• **WHAT THIS TASK INVOLVES**
Reproduce the passage on the automobile insurance claim dataset from "Variables of interest" up to and including "to use them.".

Automobile insurance claim dataset

The use of distRforest will be illustrated with the ausprivauto0405 dataset from the package CASdatasets:

Third party insurance is a compulsory insurance for vehicle owners in Australia. It insures vehicle owners against injury caused to other drivers, passengers or pedestrians, as a result of an accident. The ausprivauto0405 dataset is based on one-year vehicle insurance policies taken out in 2004 or 2005. There are 67856 policies, of which 4624 had at least one claim.

library(CASdatasets)
data(ausprivauto0405)

The ausprivauto0405 dataset is a r class(ausprivauto0405) with r nrow(ausprivauto0405) observations and r ncol(ausprivauto0405) variables (r names(ausprivauto0405)):

str(ausprivauto0405)

Variables of interest are introduced when needed. For a full description see ?CASdatasets::ausprivauto0405.

Building a random forest and making predictions

This section introduces the functions to build a random forest and make predictions from it. Afterwards, examples of binary classification, Poisson regression and Gamma regression illustrate how to use them.

Build a random forest

To build a random forest with the distRforest package, call the function rforest(formula, data, method, weights = NULL, parms = NULL, control = NULL, ncand, ntrees, subsample = 1, track_oob = FALSE, keep_data = FALSE, red_mem = FALSE) with the following arguments:

The function returns an object of class rforest which is a list containing the following elements:

Make predictions

Predictions from a random forest can be retrieved via the generic predict function, which will call predict.rforest(object, newdata) with arguments:

The function returns a numeric vector containing a prediction for each observation. A majority vote among individual trees is taken for a binary classification forest, while the predictions of the individual trees are averaged for normal, poisson, gamma and lognormal regression forests.

Text and element pointing lines
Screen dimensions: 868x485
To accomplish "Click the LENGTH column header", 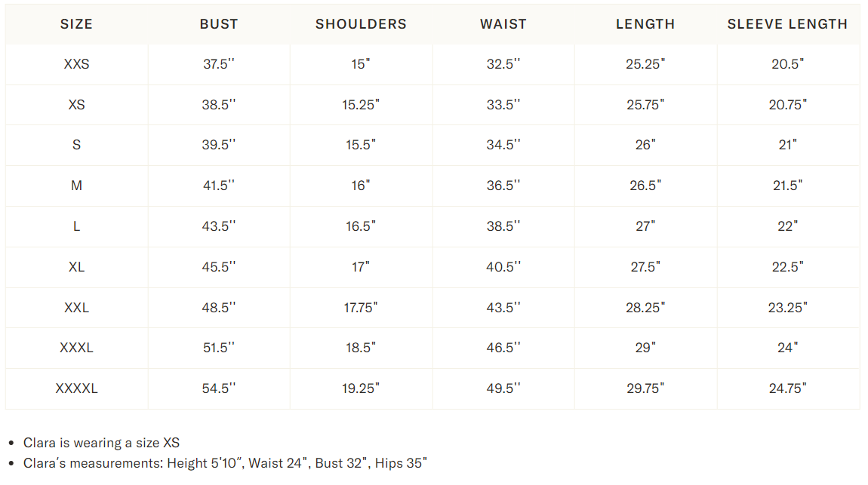I will (645, 24).
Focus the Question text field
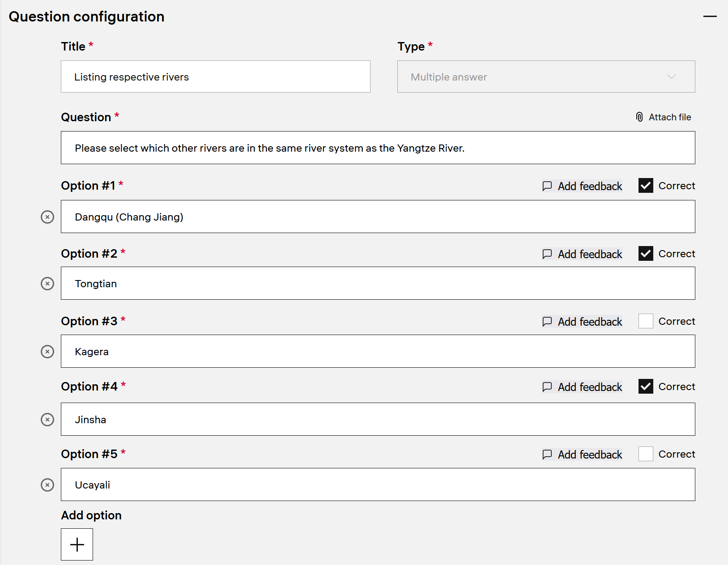The image size is (728, 565). (x=378, y=148)
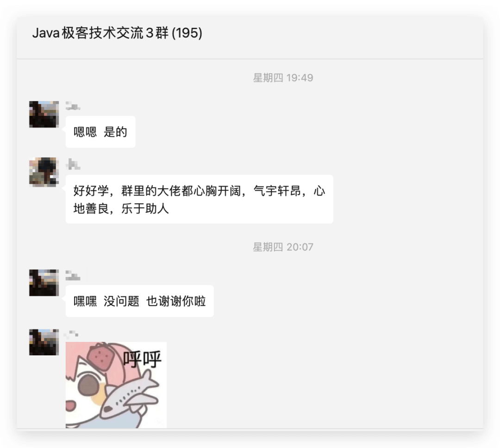This screenshot has height=448, width=500.
Task: Click blurred sender name above 呼呼 sticker
Action: tap(71, 334)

• **RESULT OF THIS TASK**
Variables of interest are introduced when needed. For a full description see ?CASdatasets::ausprivauto0405.

Building a random forest and making predictions

This section introduces the functions to build a random forest and make predictions from it. Afterwards, examples of binary classification, Poisson regression and Gamma regression illustrate how to use them.